#### GIVEN INSTRUCTION
Copy out every one of the items below word for word, with no changes.

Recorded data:
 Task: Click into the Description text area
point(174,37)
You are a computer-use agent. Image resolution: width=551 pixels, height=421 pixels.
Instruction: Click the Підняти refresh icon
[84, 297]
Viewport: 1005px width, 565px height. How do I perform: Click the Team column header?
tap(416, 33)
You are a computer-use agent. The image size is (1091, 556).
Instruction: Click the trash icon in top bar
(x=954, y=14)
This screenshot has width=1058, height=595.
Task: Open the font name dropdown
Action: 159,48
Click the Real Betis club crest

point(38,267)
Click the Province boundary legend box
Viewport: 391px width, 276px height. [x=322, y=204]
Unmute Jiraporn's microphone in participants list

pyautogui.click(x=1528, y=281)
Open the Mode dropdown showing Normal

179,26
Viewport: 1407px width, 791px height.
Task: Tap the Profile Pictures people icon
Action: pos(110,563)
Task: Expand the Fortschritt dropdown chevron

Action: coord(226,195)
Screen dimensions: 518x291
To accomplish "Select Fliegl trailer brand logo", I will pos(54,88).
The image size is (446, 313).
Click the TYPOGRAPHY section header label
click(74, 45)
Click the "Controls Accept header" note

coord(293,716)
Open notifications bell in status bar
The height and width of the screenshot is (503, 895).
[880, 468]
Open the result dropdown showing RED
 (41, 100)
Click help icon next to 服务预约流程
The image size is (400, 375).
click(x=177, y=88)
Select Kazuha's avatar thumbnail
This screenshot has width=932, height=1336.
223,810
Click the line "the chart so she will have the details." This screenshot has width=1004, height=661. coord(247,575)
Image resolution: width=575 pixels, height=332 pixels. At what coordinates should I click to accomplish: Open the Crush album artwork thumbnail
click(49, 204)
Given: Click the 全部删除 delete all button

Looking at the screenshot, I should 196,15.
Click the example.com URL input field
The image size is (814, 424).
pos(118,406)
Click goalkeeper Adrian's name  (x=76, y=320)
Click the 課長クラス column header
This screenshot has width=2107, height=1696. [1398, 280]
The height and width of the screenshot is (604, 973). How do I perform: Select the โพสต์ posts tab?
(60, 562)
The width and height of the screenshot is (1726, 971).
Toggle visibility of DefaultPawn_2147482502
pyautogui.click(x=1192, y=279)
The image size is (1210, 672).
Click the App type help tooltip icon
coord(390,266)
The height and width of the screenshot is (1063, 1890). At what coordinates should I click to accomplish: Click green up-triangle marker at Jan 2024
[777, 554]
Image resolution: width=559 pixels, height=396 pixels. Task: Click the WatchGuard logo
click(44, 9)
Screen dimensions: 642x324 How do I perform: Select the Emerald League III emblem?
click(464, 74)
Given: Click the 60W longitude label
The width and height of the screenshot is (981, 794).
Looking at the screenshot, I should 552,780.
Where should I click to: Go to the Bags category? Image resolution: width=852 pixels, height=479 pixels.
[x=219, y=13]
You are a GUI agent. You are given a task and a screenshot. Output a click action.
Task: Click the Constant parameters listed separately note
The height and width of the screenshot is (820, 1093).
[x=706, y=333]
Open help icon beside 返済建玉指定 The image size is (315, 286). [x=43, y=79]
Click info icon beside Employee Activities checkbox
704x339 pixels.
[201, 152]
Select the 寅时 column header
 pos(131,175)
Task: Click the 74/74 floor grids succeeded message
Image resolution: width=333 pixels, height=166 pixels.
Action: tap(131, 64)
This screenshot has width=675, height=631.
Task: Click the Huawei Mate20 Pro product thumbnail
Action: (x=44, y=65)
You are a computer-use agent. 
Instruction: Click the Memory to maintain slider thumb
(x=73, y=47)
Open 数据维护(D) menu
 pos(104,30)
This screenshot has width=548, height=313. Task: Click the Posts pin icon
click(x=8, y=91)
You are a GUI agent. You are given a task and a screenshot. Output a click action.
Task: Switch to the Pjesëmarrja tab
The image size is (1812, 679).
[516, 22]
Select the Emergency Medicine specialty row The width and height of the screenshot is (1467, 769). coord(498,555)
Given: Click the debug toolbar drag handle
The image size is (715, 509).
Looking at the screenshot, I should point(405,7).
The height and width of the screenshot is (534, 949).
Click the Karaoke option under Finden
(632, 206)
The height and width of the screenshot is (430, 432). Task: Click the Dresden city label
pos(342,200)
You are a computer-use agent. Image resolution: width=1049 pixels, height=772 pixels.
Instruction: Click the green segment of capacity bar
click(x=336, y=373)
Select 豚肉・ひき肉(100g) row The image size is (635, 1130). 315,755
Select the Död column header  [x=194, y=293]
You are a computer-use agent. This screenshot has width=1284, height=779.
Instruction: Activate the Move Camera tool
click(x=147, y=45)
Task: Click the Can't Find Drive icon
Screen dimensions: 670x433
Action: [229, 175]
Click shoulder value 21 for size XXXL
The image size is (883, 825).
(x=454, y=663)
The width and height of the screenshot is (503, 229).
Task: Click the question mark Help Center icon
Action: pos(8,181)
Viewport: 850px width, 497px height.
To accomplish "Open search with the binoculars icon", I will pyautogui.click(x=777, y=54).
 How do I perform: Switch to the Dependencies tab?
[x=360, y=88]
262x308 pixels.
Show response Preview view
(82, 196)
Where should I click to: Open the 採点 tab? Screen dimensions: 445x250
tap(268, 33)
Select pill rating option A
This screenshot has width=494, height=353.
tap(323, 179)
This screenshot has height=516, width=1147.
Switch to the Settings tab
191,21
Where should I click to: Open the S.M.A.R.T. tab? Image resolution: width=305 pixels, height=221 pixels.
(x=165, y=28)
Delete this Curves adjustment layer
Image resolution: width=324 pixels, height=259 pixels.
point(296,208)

#### FULL SOLUTION
 Task: Click into the Description text area
point(174,37)
You are a computer-use agent. Image resolution: width=551 pixels, height=421 pixels.
Instruction: Click the Підняти refresh icon
[84, 297]
Viewport: 1005px width, 565px height. How do I perform: Click the Team column header?
tap(416, 33)
You are a computer-use agent. The image size is (1091, 556).
Instruction: Click the trash icon in top bar
(x=954, y=14)
This screenshot has width=1058, height=595.
Task: Open the font name dropdown
Action: 159,48
Click the Real Betis club crest

point(38,267)
Click the Province boundary legend box
Viewport: 391px width, 276px height. [x=322, y=204]
Unmute Jiraporn's microphone in participants list

pyautogui.click(x=1528, y=281)
Open the Mode dropdown showing Normal

179,26
Viewport: 1407px width, 791px height.
Task: Tap the Profile Pictures people icon
Action: pos(110,563)
Task: Expand the Fortschritt dropdown chevron

Action: coord(226,195)
Screen dimensions: 518x291
To accomplish "Select Fliegl trailer brand logo", I will pos(54,88).
The image size is (446, 313).
Click the TYPOGRAPHY section header label
click(74, 45)
Click the "Controls Accept header" note

coord(293,716)
Open notifications bell in status bar
The height and width of the screenshot is (503, 895).
[880, 468]
Open the result dropdown showing RED
 (41, 100)
Click help icon next to 服务预约流程
The image size is (400, 375).
click(x=177, y=88)
Select Kazuha's avatar thumbnail
This screenshot has width=932, height=1336.
223,810
Click the line "the chart so she will have the details." This screenshot has width=1004, height=661. coord(247,575)
Image resolution: width=575 pixels, height=332 pixels. At what coordinates should I click to accomplish: Open the Crush album artwork thumbnail
click(49, 204)
Given: Click the 全部删除 delete all button

Looking at the screenshot, I should 196,15.
Click the example.com URL input field
The image size is (814, 424).
pos(118,406)
Click goalkeeper Adrian's name  (x=76, y=320)
Click the 課長クラス column header
This screenshot has width=2107, height=1696. [1398, 280]
The height and width of the screenshot is (604, 973). How do I perform: Select the โพสต์ posts tab?
(60, 562)
The width and height of the screenshot is (1726, 971).
Toggle visibility of DefaultPawn_2147482502
pyautogui.click(x=1192, y=279)
The image size is (1210, 672).
Click the App type help tooltip icon
coord(390,266)
The height and width of the screenshot is (1063, 1890). At what coordinates should I click to accomplish: Click green up-triangle marker at Jan 2024
[777, 554]
Image resolution: width=559 pixels, height=396 pixels. Task: Click the WatchGuard logo
click(44, 9)
Screen dimensions: 642x324 How do I perform: Select the Emerald League III emblem?
click(464, 74)
Given: Click the 60W longitude label
The width and height of the screenshot is (981, 794).
Looking at the screenshot, I should 552,780.
Where should I click to: Go to the Bags category? Image resolution: width=852 pixels, height=479 pixels.
[x=219, y=13]
You are a GUI agent. You are given a task and a screenshot. Output a click action.
Task: Click the Constant parameters listed separately note
The height and width of the screenshot is (820, 1093).
[x=706, y=333]
Open help icon beside 返済建玉指定 The image size is (315, 286). [x=43, y=79]
Click info icon beside Employee Activities checkbox
704x339 pixels.
[201, 152]
Select the 寅时 column header
 pos(131,175)
Task: Click the 74/74 floor grids succeeded message
Image resolution: width=333 pixels, height=166 pixels.
Action: tap(131, 64)
This screenshot has width=675, height=631.
Task: Click the Huawei Mate20 Pro product thumbnail
Action: (x=44, y=65)
You are a computer-use agent. 
Instruction: Click the Memory to maintain slider thumb
(x=73, y=47)
Open 数据维护(D) menu
 pos(104,30)
This screenshot has width=548, height=313. Task: Click the Posts pin icon
click(x=8, y=91)
You are a GUI agent. You are given a task and a screenshot. Output a click action.
Task: Switch to the Pjesëmarrja tab
The image size is (1812, 679).
[516, 22]
Select the Emergency Medicine specialty row The width and height of the screenshot is (1467, 769). coord(498,555)
Given: Click the debug toolbar drag handle
The image size is (715, 509).
Looking at the screenshot, I should point(405,7).
The height and width of the screenshot is (534, 949).
Click the Karaoke option under Finden
(632, 206)
The height and width of the screenshot is (430, 432). Task: Click the Dresden city label
pos(342,200)
You are a computer-use agent. Image resolution: width=1049 pixels, height=772 pixels.
Instruction: Click the green segment of capacity bar
click(x=336, y=373)
Select 豚肉・ひき肉(100g) row The image size is (635, 1130). 315,755
Select the Död column header  [x=194, y=293]
You are a computer-use agent. This screenshot has width=1284, height=779.
Instruction: Activate the Move Camera tool
click(x=147, y=45)
Task: Click the Can't Find Drive icon
Screen dimensions: 670x433
Action: [229, 175]
Click shoulder value 21 for size XXXL
The image size is (883, 825).
(x=454, y=663)
The width and height of the screenshot is (503, 229).
Task: Click the question mark Help Center icon
Action: pos(8,181)
Viewport: 850px width, 497px height.
To accomplish "Open search with the binoculars icon", I will pyautogui.click(x=777, y=54).
 How do I perform: Switch to the Dependencies tab?
[x=360, y=88]
262x308 pixels.
Show response Preview view
(82, 196)
Where should I click to: Open the 採点 tab? Screen dimensions: 445x250
tap(268, 33)
Select pill rating option A
This screenshot has width=494, height=353.
tap(323, 179)
This screenshot has height=516, width=1147.
Switch to the Settings tab
191,21
Where should I click to: Open the S.M.A.R.T. tab? Image resolution: width=305 pixels, height=221 pixels.
(x=165, y=28)
Delete this Curves adjustment layer
Image resolution: width=324 pixels, height=259 pixels.
point(296,208)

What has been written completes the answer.